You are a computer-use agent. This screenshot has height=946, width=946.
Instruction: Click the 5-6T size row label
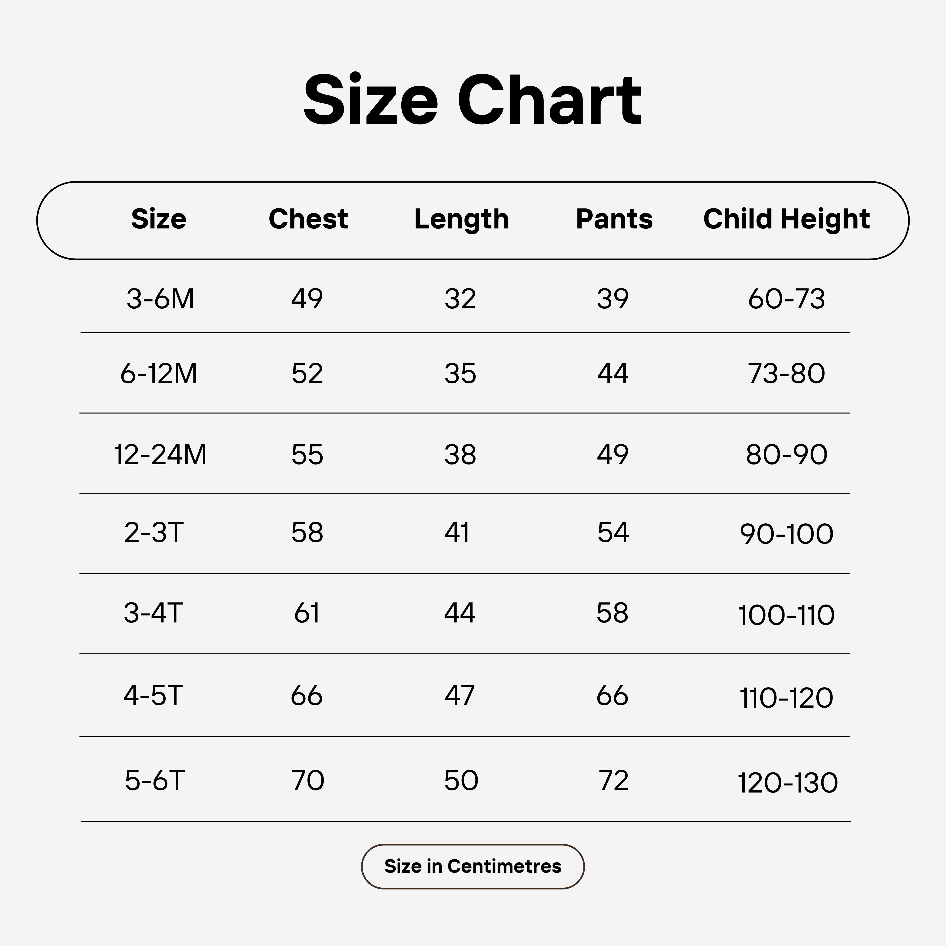tap(155, 780)
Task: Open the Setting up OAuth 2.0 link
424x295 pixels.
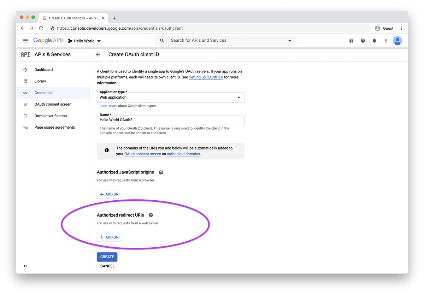Action: click(206, 77)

☆ ☆ ☆ ☆ ☆

= PROMPT =
From the line containing "Instruction: Click the 5-6T size row label" down to the final line of the listing above, write out only those lines exactly as they are, minus the pictures.

= SOLUTION TO THIS EXERCISE =
Instruction: Click the 5-6T size row label
tap(155, 780)
Task: Open the Setting up OAuth 2.0 link
424x295 pixels.
Action: click(206, 77)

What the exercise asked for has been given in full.